Sources: src/riscv/trap.rs(L42 - L45) 

Breakpoint Handling

Breakpoint exceptions increment the program counter by 2 bytes to skip the compressed ebreak instruction:

#![allow(unused)]
fn main() {
fn handle_breakpoint(sepc: &mut usize) {
    debug!("Exception(Breakpoint) @ {sepc:#x} ");
    *sepc += 2
}
}

Sources: src/riscv/trap.rs(L14 - L17)  src/riscv/trap.rs(L55) 

Interrupt Handling

Hardware interrupts are dispatched to the common trap handling framework using the handle_trap! macro with the IRQ trap type and scause.bits() as the interrupt number.

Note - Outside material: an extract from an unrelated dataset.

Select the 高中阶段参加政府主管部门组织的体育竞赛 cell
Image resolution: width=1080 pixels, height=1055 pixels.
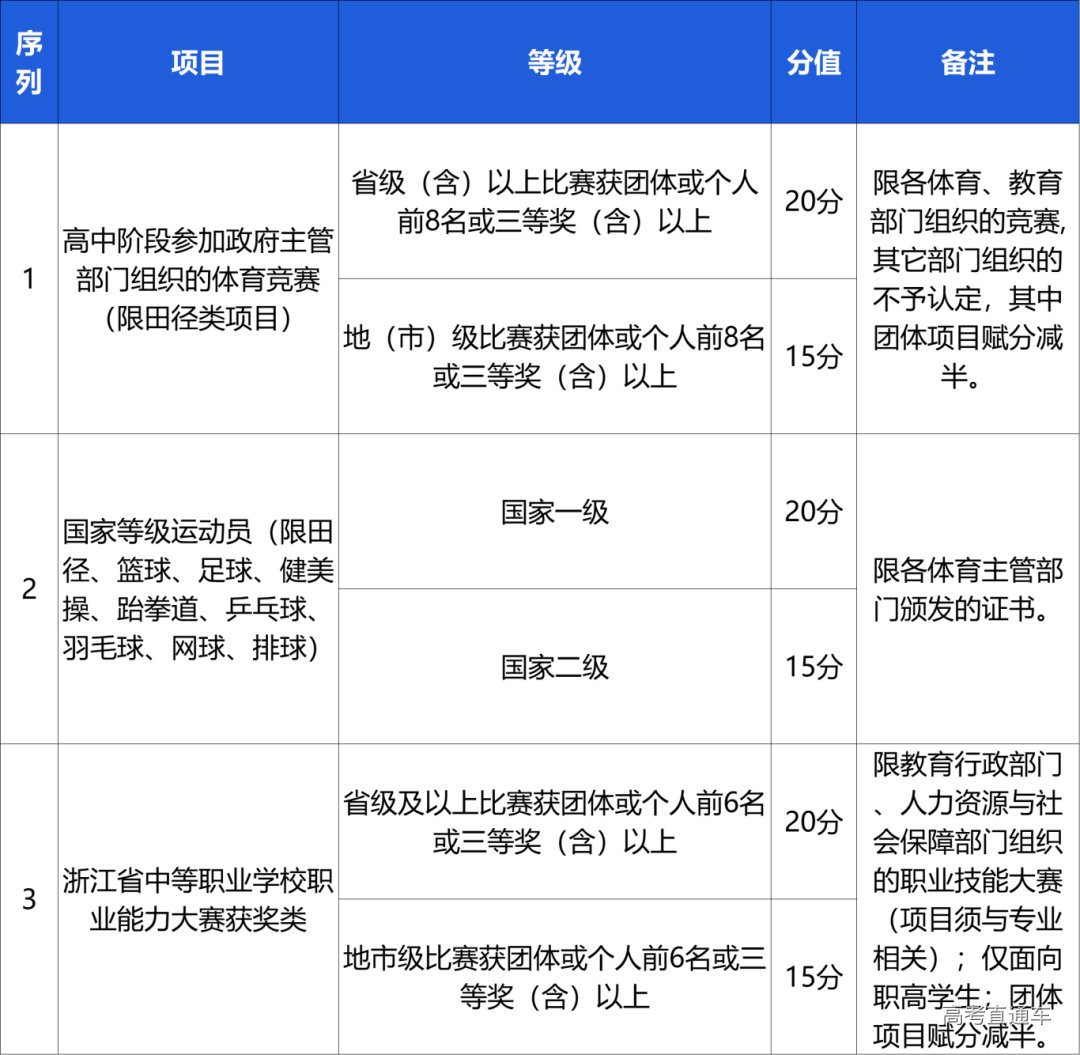pyautogui.click(x=198, y=277)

Sources: src/riscv/trap.rs(L56 - L58) 

Integration with Common Framework

The RISC-V trap handler integrates with axcpu's cross-architecture trap handling framework through several mechanisms:

Trap Framework Integration

flowchart TD
subgraph subGraph1["Common Framework"]
    HTM["handle_trap! macro"]
    HSC["crate::trap::handle_syscall"]
    PFF["PageFaultFlags"]
end
subgraph subGraph0["RISC-V Specific"]
    RTH["riscv_trap_handler"]
    HPF["handle_page_fault"]
    HBP["handle_breakpoint"]
end

HPF --> HTM
HPF --> PFF
RTH --> HSC
RTH --> HTM

Framework Components Used:

  • PageFaultFlags: Common page fault flag definitions
  • handle_trap! macro: Architecture-agnostic trap dispatch
  • crate::trap::handle_syscall: Common system call interface

Sources: src/riscv/trap.rs(L1 - L6)  src/riscv/trap.rs(L24)  src/riscv/trap.rs(L43)  src/riscv/trap.rs(L57) 

Assembly Integration

The trap handling system integrates assembly code through the global_asm! macro, including architecture-specific macros and the trap frame size constant:

core::arch::global_asm!(
    include_asm_macros!(),
    include_str!("trap.S"),
    trapframe_size = const core::mem::size_of::<TrapFrame>(),
);

This approach ensures type safety by using the Rust TrapFrame size directly in assembly code, preventing layout mismatches between Rust and assembly implementations.